What I have seen people do in the past is use ansible secrets to secure the env file.

So only when the playbook is running does the env get decrypted.

Digital Ocean has an extensive how to on it.

https://www.digitalocean.com/community/tutorials/how-to-use-vault-to-protect-sensitive-ansible-data

[–] folekaule@lemmy.world 7 points 6 days ago* (last edited 6 days ago)

See if a light weight kubernetes installation is for you. Secrets are first class citizens in k8s. You can maintain secrets in a number of different ways, but they are exposed to containers the same way. They can become files or environment variables, whether you need.

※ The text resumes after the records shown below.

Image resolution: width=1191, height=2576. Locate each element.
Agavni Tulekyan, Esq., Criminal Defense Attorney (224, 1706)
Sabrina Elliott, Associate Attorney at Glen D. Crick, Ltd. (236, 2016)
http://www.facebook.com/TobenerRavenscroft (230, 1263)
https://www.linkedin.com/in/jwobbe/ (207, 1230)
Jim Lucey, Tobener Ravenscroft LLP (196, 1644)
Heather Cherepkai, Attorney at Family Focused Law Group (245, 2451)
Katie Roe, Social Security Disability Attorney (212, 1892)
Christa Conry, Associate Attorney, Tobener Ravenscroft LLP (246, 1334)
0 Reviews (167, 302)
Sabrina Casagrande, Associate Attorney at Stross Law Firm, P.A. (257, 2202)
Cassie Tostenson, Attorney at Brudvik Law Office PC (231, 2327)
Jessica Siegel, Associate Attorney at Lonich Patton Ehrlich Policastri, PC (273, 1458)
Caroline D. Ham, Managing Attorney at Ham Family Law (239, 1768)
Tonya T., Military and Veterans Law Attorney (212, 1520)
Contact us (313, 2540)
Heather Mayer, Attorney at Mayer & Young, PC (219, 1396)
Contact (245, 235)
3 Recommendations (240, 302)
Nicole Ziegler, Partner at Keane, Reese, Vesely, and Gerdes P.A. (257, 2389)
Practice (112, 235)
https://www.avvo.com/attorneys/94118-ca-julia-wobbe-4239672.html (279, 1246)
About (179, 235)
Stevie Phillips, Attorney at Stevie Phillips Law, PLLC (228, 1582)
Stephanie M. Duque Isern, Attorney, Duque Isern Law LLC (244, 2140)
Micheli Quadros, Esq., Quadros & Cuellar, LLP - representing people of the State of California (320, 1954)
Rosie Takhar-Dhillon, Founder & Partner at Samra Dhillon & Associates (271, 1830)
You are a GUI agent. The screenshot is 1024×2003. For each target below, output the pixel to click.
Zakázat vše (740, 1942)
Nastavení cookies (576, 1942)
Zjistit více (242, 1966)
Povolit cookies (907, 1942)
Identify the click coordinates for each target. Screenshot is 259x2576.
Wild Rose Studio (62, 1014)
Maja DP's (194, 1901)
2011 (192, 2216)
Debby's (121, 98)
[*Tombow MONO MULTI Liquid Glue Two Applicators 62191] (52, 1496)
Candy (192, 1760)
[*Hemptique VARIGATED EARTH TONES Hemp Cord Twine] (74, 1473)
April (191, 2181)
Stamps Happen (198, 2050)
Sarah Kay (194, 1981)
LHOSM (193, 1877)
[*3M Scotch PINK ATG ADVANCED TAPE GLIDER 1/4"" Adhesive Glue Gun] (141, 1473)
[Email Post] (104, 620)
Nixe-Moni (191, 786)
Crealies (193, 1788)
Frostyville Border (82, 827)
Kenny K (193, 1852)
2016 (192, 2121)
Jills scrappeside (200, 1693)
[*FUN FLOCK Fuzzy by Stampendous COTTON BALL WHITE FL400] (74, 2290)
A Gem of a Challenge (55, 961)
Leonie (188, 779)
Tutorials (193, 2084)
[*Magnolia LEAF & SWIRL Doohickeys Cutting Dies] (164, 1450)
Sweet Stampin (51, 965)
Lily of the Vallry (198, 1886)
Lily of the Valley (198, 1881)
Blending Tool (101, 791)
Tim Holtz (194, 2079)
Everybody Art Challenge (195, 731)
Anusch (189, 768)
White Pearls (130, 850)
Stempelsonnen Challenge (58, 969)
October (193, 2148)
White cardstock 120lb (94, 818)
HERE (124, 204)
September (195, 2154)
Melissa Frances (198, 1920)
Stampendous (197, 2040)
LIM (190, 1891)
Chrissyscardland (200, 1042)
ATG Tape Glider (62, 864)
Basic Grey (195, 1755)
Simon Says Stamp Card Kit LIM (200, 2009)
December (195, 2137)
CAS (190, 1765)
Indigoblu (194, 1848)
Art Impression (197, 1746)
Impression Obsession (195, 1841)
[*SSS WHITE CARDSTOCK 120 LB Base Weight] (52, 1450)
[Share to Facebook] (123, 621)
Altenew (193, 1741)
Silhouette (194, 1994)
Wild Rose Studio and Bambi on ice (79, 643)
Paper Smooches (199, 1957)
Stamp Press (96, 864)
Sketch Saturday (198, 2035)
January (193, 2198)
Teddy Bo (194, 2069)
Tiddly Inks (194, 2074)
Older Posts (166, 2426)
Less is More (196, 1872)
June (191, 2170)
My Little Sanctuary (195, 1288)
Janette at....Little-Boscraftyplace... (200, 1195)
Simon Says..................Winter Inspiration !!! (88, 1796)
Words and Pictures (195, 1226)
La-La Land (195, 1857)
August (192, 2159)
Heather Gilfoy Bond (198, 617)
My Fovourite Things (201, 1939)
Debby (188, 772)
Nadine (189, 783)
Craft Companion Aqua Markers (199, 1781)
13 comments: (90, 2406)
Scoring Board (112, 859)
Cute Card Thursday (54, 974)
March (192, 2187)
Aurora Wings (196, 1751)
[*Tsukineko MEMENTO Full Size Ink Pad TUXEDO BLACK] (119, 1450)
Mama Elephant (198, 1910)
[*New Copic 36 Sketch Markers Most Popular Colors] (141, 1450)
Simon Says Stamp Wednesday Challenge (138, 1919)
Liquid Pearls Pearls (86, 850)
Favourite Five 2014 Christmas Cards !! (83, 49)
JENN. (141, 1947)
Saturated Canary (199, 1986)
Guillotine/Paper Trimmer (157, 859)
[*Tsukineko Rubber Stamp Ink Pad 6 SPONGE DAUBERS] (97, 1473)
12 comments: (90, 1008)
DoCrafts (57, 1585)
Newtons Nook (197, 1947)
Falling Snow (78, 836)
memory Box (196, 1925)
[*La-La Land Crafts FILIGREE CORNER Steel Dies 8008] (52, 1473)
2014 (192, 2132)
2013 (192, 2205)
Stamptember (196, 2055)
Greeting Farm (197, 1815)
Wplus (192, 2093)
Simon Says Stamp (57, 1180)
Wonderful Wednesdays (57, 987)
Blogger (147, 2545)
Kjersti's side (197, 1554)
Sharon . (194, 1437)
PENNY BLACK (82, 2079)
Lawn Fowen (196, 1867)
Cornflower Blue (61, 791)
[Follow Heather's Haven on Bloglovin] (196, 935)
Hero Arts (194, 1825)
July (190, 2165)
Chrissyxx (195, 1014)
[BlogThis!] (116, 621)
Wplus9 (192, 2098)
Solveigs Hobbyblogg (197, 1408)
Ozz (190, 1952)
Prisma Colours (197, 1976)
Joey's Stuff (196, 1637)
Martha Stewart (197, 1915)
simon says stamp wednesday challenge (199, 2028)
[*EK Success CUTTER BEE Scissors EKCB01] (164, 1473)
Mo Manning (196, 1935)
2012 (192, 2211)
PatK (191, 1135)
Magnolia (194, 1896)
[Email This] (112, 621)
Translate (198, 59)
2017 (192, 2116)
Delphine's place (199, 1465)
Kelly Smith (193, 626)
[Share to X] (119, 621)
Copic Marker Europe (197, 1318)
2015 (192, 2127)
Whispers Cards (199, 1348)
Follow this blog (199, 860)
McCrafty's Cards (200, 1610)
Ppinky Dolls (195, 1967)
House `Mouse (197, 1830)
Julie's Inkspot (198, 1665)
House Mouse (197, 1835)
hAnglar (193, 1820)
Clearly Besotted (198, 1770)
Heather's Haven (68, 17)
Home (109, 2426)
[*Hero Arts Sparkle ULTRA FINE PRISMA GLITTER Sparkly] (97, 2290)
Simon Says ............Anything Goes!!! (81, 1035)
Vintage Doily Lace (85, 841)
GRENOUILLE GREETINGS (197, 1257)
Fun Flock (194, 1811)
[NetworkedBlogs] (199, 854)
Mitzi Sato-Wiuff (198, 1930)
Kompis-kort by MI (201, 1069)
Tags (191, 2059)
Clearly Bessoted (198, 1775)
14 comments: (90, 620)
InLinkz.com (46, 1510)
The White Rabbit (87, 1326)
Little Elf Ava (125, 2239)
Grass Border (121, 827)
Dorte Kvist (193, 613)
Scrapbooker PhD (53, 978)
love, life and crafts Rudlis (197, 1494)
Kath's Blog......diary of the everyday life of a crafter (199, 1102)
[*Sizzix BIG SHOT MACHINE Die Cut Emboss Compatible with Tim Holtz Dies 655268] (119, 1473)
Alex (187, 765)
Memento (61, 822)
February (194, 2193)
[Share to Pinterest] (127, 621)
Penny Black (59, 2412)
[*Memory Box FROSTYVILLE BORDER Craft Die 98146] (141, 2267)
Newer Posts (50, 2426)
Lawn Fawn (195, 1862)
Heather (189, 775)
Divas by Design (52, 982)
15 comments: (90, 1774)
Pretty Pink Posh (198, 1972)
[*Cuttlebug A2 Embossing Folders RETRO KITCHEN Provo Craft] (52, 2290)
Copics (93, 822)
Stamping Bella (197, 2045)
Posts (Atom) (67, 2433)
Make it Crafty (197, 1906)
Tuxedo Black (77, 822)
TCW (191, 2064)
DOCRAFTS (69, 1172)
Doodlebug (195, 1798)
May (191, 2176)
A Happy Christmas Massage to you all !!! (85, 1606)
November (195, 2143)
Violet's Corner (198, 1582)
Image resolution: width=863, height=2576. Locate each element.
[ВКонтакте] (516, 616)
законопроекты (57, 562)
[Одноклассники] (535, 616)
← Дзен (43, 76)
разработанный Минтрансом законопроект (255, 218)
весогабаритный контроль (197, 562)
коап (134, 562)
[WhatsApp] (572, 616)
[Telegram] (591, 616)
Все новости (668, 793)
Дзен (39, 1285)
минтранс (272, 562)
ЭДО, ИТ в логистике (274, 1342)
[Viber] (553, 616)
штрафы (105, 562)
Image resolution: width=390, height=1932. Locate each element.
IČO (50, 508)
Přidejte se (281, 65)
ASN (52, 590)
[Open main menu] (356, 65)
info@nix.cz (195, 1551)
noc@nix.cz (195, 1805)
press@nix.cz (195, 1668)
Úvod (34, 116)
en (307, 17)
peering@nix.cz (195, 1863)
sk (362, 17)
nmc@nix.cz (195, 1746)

I recommend looking at k3s to run on your Pi and see if that works for you. You can add vault software on top of that later without changing your containers.

[–] remotelove@lemmy.ca 5 points 6 days ago* (last edited 6 days ago)

I would look into something like Doppler instead of Vault. (I don't trust any company acquired by IBM. They have been aquiring and enshittifying companies before there was even a name for it.)

Look into how any different solutions need their keys presented. Dumping the creds in ENV is generally fine since the keys will need to be stored and used somehow. You might need a dedicated user account to manage keys in its home folder.

This is actually a host security problem, not generally a key storage problem per se. Regardless of how you have a vault setup, my approach here is to create a single host that acts as a gateway for the rest of the credentials. (This applies to if keys are stored in "the cloud" or in a local database somewhere.)

Since you are going to using a Pi, you should focus on that being a restricted host: Only run your chosen vault solution on it. Period. Secure and patch it to the best of your ability and use very specific host firewall rules for minimum connectivity. Ie: Have one user for ssh in and limit another user account to managing vault, preferably without needing any kind of elevated access. This is actually a perfect use case for SELinux since you can put in some decent restrictions on the host for a single app (and it's supporting apps...)

If you are paranoid enough to run a HIDS, you can turn on all the events for any type of root account actions. In theory once the host is configured, you shouldn't need root again until you start performing patches.